## About this task
Quote every line below exactly as it reads.

## The input

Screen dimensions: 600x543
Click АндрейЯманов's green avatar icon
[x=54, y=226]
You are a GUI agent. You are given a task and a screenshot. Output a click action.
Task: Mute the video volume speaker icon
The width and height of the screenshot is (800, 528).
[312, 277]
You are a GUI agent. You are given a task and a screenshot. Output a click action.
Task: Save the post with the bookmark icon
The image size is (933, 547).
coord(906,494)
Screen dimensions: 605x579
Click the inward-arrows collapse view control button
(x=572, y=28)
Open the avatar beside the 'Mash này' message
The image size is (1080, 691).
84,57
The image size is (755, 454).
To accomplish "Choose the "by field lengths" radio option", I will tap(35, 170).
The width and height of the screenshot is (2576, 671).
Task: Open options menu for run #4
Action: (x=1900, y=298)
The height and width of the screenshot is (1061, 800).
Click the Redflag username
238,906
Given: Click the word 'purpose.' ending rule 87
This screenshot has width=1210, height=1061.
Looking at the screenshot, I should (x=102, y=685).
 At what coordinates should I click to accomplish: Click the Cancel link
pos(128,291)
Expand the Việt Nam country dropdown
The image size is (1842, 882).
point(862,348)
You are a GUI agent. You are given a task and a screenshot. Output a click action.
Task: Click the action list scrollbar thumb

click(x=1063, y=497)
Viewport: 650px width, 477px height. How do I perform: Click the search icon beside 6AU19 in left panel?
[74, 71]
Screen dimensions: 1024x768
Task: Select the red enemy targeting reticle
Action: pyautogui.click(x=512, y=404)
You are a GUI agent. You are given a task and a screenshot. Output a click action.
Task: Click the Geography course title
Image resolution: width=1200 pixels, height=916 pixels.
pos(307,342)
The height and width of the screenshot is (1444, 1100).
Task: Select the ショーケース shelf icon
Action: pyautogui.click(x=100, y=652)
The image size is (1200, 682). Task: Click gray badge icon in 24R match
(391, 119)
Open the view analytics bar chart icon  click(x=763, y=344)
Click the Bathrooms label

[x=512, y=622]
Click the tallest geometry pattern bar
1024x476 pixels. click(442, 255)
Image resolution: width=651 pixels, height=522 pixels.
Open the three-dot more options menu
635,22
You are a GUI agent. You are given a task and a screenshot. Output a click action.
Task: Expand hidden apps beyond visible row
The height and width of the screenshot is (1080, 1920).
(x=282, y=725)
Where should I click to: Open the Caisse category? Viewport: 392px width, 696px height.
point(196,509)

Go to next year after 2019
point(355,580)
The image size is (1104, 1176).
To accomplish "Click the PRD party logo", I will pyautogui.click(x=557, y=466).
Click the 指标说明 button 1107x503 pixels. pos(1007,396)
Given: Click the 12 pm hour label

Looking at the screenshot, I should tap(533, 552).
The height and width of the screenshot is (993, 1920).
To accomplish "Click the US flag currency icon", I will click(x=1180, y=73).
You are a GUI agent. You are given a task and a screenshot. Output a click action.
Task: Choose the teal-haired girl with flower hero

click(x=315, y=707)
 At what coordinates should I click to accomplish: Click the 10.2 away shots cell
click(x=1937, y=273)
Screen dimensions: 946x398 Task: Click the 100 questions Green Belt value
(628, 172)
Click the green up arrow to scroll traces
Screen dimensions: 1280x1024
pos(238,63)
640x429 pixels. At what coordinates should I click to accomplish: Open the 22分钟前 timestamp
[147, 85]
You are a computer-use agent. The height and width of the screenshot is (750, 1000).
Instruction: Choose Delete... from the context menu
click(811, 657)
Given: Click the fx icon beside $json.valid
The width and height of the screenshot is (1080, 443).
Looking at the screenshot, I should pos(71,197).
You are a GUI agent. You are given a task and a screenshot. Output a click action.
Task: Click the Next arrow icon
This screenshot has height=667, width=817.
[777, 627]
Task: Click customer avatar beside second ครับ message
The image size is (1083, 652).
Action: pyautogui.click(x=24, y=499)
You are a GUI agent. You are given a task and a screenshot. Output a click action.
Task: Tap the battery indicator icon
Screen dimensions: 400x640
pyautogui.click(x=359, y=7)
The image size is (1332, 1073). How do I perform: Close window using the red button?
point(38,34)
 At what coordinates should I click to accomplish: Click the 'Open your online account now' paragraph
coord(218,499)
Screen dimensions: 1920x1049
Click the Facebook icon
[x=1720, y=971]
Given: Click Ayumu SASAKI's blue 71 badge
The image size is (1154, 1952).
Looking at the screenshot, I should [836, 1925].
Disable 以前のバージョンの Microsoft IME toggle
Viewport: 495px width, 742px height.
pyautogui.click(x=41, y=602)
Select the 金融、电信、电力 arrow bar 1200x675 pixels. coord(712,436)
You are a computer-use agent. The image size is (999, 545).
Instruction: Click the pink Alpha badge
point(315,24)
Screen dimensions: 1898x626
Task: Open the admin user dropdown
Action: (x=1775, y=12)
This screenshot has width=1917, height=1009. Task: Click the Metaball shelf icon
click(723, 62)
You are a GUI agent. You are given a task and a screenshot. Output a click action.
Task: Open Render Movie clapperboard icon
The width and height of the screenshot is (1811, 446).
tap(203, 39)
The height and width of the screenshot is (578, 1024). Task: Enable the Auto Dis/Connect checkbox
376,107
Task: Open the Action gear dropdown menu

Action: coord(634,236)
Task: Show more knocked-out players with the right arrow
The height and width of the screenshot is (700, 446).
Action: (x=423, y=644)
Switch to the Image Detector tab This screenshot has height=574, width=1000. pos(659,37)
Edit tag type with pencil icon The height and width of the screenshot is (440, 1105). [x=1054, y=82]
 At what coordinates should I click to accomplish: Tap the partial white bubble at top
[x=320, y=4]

## Exercise output
Screen dimensions: 600x543
Click АндрейЯманов's green avatar icon
[x=54, y=226]
You are a GUI agent. You are given a task and a screenshot. Output a click action.
Task: Mute the video volume speaker icon
The width and height of the screenshot is (800, 528).
[312, 277]
You are a GUI agent. You are given a task and a screenshot. Output a click action.
Task: Save the post with the bookmark icon
The image size is (933, 547).
coord(906,494)
Screen dimensions: 605x579
Click the inward-arrows collapse view control button
(x=572, y=28)
Open the avatar beside the 'Mash này' message
The image size is (1080, 691).
84,57
The image size is (755, 454).
To accomplish "Choose the "by field lengths" radio option", I will tap(35, 170).
The width and height of the screenshot is (2576, 671).
Task: Open options menu for run #4
Action: (x=1900, y=298)
The height and width of the screenshot is (1061, 800).
Click the Redflag username
238,906
Given: Click the word 'purpose.' ending rule 87
This screenshot has width=1210, height=1061.
Looking at the screenshot, I should (x=102, y=685).
 At what coordinates should I click to accomplish: Click the Cancel link
pos(128,291)
Expand the Việt Nam country dropdown
The image size is (1842, 882).
point(862,348)
You are a GUI agent. You are given a task and a screenshot. Output a click action.
Task: Click the action list scrollbar thumb

click(x=1063, y=497)
Viewport: 650px width, 477px height. How do I perform: Click the search icon beside 6AU19 in left panel?
[74, 71]
Screen dimensions: 1024x768
Task: Select the red enemy targeting reticle
Action: pyautogui.click(x=512, y=404)
You are a GUI agent. You are given a task and a screenshot. Output a click action.
Task: Click the Geography course title
Image resolution: width=1200 pixels, height=916 pixels.
pos(307,342)
The height and width of the screenshot is (1444, 1100).
Task: Select the ショーケース shelf icon
Action: pyautogui.click(x=100, y=652)
The image size is (1200, 682). Task: Click gray badge icon in 24R match
(391, 119)
Open the view analytics bar chart icon  click(x=763, y=344)
Click the Bathrooms label

[x=512, y=622]
Click the tallest geometry pattern bar
1024x476 pixels. click(442, 255)
Image resolution: width=651 pixels, height=522 pixels.
Open the three-dot more options menu
635,22
You are a GUI agent. You are given a task and a screenshot. Output a click action.
Task: Expand hidden apps beyond visible row
The height and width of the screenshot is (1080, 1920).
(x=282, y=725)
Where should I click to: Open the Caisse category? Viewport: 392px width, 696px height.
point(196,509)

Go to next year after 2019
point(355,580)
The image size is (1104, 1176).
To accomplish "Click the PRD party logo", I will pyautogui.click(x=557, y=466).
Click the 指标说明 button 1107x503 pixels. pos(1007,396)
Given: Click the 12 pm hour label

Looking at the screenshot, I should tap(533, 552).
The height and width of the screenshot is (993, 1920).
To accomplish "Click the US flag currency icon", I will click(x=1180, y=73).
You are a GUI agent. You are given a task and a screenshot. Output a click action.
Task: Choose the teal-haired girl with flower hero

click(x=315, y=707)
 At what coordinates should I click to accomplish: Click the 10.2 away shots cell
click(x=1937, y=273)
Screen dimensions: 946x398 Task: Click the 100 questions Green Belt value
(628, 172)
Click the green up arrow to scroll traces
Screen dimensions: 1280x1024
pos(238,63)
640x429 pixels. At what coordinates should I click to accomplish: Open the 22分钟前 timestamp
[147, 85]
You are a computer-use agent. The height and width of the screenshot is (750, 1000).
Instruction: Choose Delete... from the context menu
click(811, 657)
Given: Click the fx icon beside $json.valid
The width and height of the screenshot is (1080, 443).
Looking at the screenshot, I should pos(71,197).
You are a GUI agent. You are given a task and a screenshot. Output a click action.
Task: Click the Next arrow icon
This screenshot has height=667, width=817.
[777, 627]
Task: Click customer avatar beside second ครับ message
The image size is (1083, 652).
Action: pyautogui.click(x=24, y=499)
You are a GUI agent. You are given a task and a screenshot. Output a click action.
Task: Tap the battery indicator icon
Screen dimensions: 400x640
pyautogui.click(x=359, y=7)
The image size is (1332, 1073). How do I perform: Close window using the red button?
point(38,34)
 At what coordinates should I click to accomplish: Click the 'Open your online account now' paragraph
coord(218,499)
Screen dimensions: 1920x1049
Click the Facebook icon
[x=1720, y=971]
Given: Click Ayumu SASAKI's blue 71 badge
The image size is (1154, 1952).
Looking at the screenshot, I should [836, 1925].
Disable 以前のバージョンの Microsoft IME toggle
Viewport: 495px width, 742px height.
pyautogui.click(x=41, y=602)
Select the 金融、电信、电力 arrow bar 1200x675 pixels. coord(712,436)
You are a computer-use agent. The image size is (999, 545).
Instruction: Click the pink Alpha badge
point(315,24)
Screen dimensions: 1898x626
Task: Open the admin user dropdown
Action: (x=1775, y=12)
This screenshot has width=1917, height=1009. Task: Click the Metaball shelf icon
click(723, 62)
You are a GUI agent. You are given a task and a screenshot. Output a click action.
Task: Open Render Movie clapperboard icon
The width and height of the screenshot is (1811, 446).
tap(203, 39)
The height and width of the screenshot is (578, 1024). Task: Enable the Auto Dis/Connect checkbox
376,107
Task: Open the Action gear dropdown menu

Action: coord(634,236)
Task: Show more knocked-out players with the right arrow
The height and width of the screenshot is (700, 446).
Action: (x=423, y=644)
Switch to the Image Detector tab This screenshot has height=574, width=1000. pos(659,37)
Edit tag type with pencil icon The height and width of the screenshot is (440, 1105). [x=1054, y=82]
 At what coordinates should I click to accomplish: Tap the partial white bubble at top
[x=320, y=4]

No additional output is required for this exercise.